▶ Task description
The records underneath are to be printed in full and exactly, with no pictures carried over.

(Data for the task begins)

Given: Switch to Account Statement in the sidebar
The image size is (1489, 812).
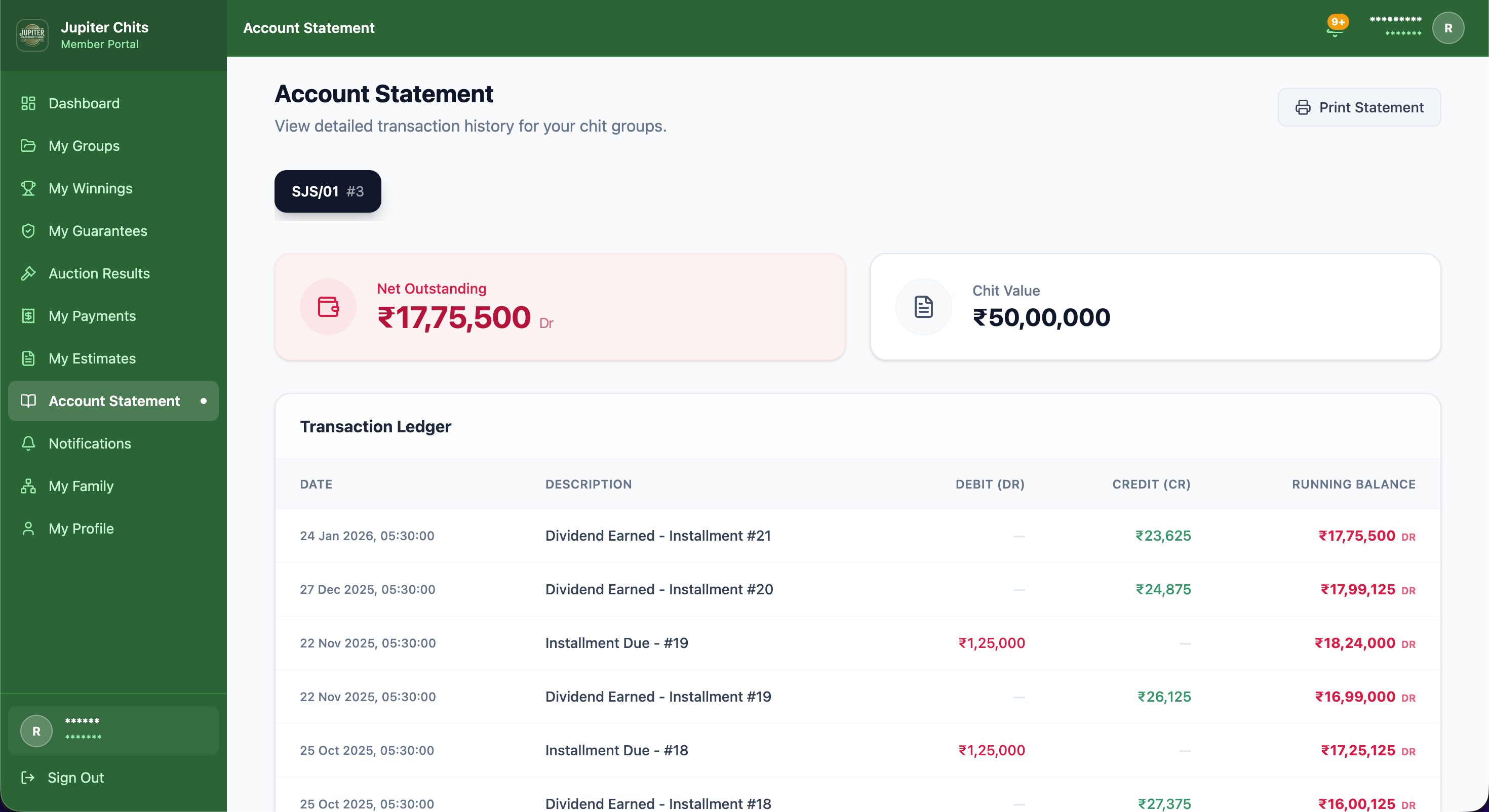Looking at the screenshot, I should click(113, 400).
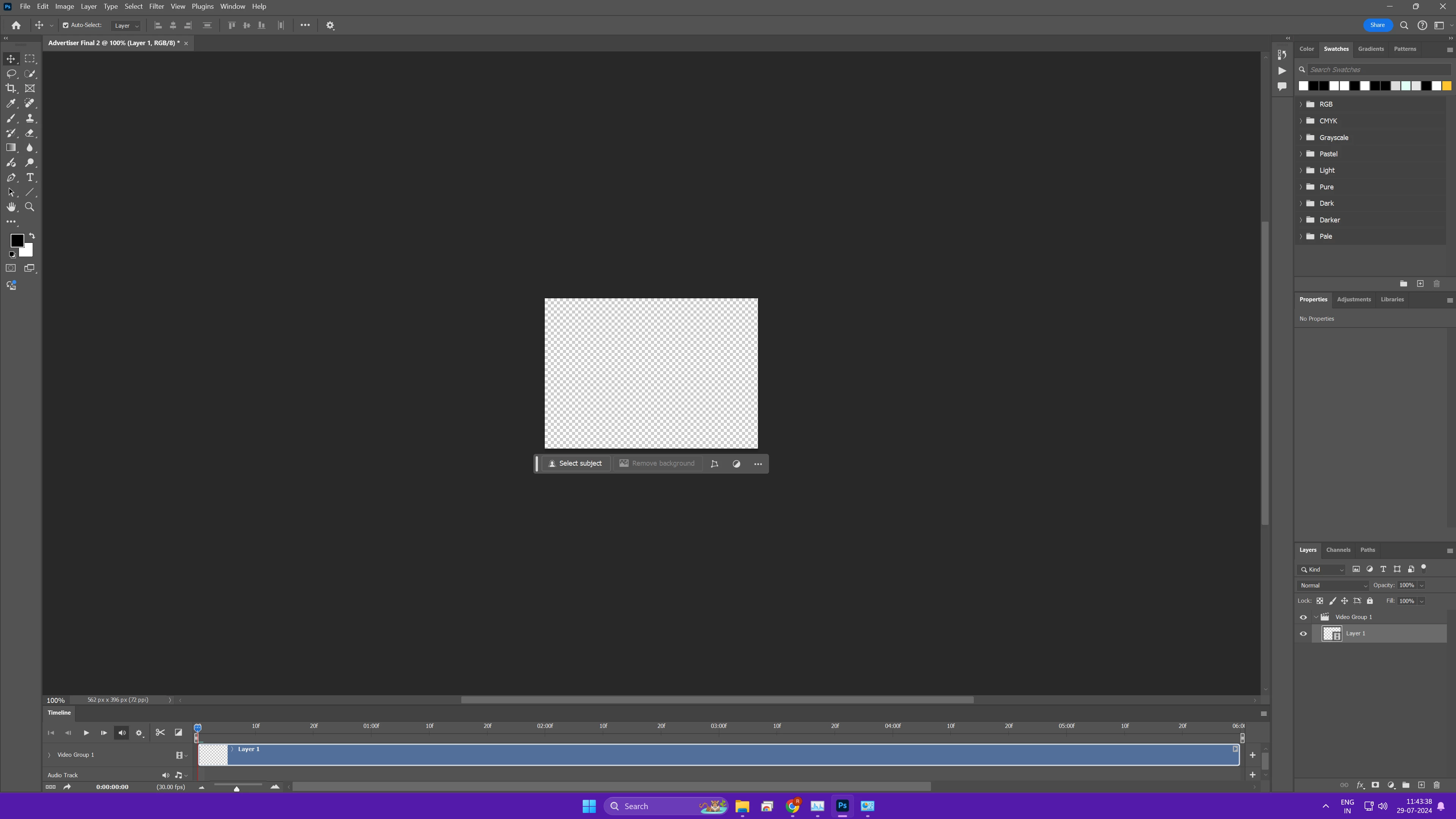1456x819 pixels.
Task: Select the Hand tool
Action: tap(11, 207)
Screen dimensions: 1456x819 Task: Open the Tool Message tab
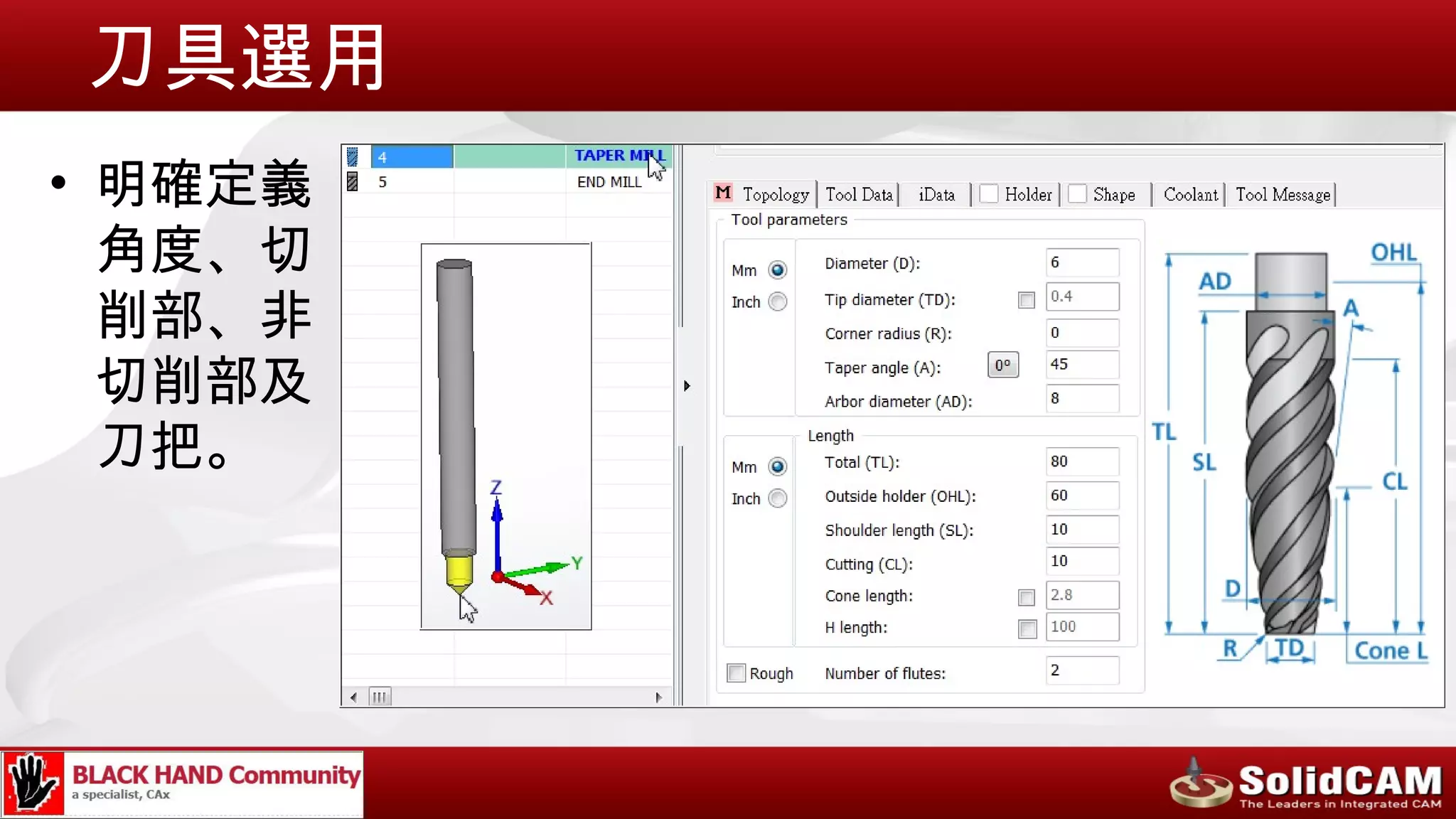click(1283, 195)
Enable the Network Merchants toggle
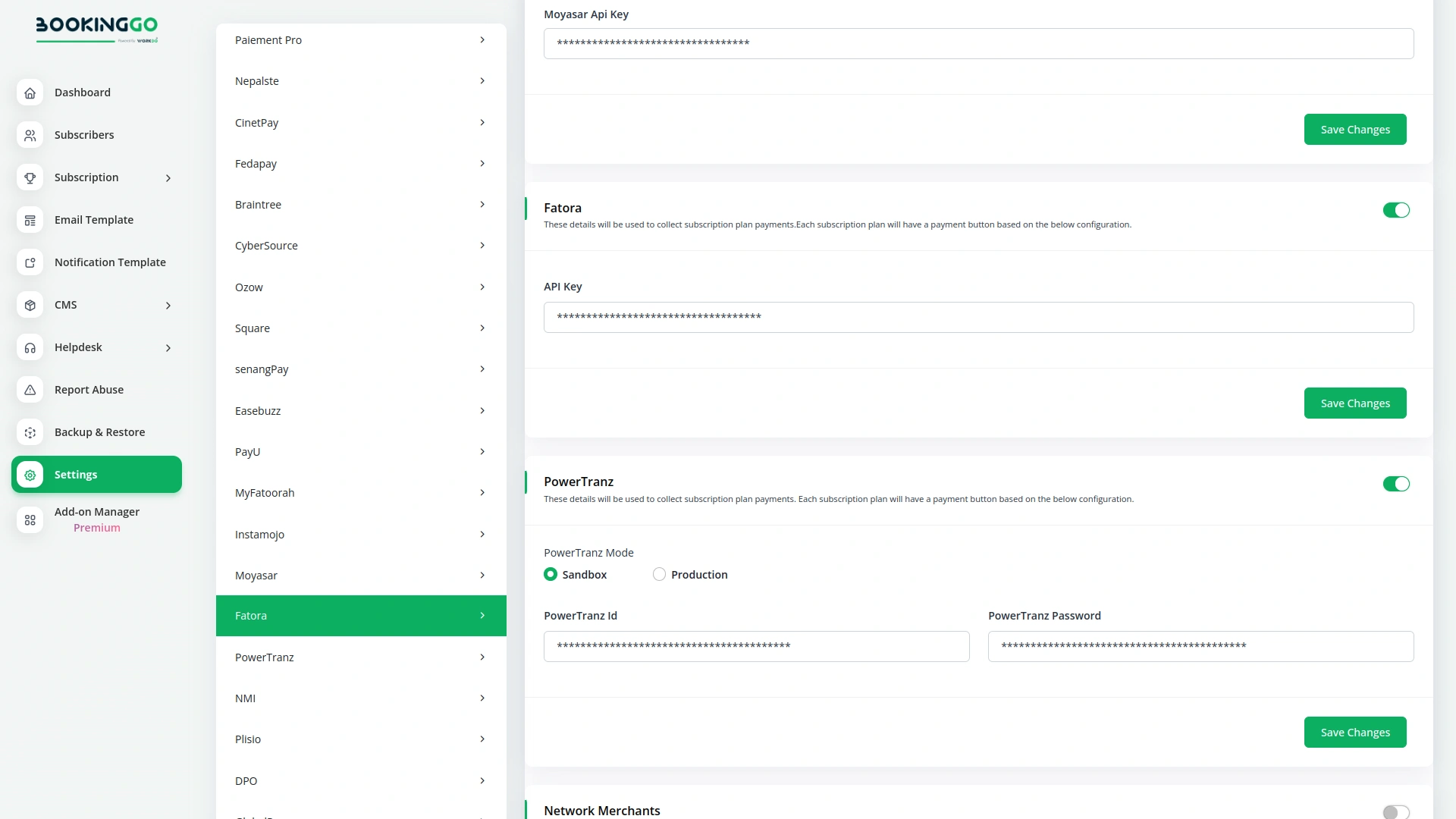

(Data for the task ends)

▶ Completed exercise
Given: Switch to Account Statement in the sidebar
The image size is (1489, 812).
Looking at the screenshot, I should click(113, 400).
1456x819 pixels.
Task: Select the Hand tool
Action: tap(11, 207)
Screen dimensions: 1456x819 Task: Open the Tool Message tab
click(1283, 195)
Enable the Network Merchants toggle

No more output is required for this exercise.